What to do:
Your task is to copy each line of the material that includes "Credit".

Data for review:

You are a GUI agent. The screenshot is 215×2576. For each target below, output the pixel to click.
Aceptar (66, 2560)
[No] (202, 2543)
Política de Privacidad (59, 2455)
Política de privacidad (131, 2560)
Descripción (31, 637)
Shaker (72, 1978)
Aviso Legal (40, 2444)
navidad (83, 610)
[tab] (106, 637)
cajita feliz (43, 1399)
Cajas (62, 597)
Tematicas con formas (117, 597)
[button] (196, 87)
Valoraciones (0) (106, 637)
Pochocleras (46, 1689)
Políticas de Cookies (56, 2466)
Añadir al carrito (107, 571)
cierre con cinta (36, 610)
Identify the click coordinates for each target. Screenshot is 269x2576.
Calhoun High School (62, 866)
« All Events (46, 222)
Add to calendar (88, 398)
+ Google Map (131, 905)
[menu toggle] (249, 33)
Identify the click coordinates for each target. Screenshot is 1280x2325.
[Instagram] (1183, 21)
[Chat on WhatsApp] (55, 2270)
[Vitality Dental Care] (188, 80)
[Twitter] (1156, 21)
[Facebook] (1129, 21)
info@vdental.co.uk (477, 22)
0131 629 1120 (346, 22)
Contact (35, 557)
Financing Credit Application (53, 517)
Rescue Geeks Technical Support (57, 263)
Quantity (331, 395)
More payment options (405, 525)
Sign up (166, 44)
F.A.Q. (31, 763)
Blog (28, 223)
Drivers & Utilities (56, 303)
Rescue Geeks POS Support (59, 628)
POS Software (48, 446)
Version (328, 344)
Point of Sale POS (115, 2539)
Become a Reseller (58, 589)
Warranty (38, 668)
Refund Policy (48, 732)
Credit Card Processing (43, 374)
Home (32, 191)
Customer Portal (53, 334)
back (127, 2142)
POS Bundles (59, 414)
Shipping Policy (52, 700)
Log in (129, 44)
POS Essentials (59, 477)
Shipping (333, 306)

Exercise response:
Financing Credit Application (53, 517)
Credit Card Processing (43, 374)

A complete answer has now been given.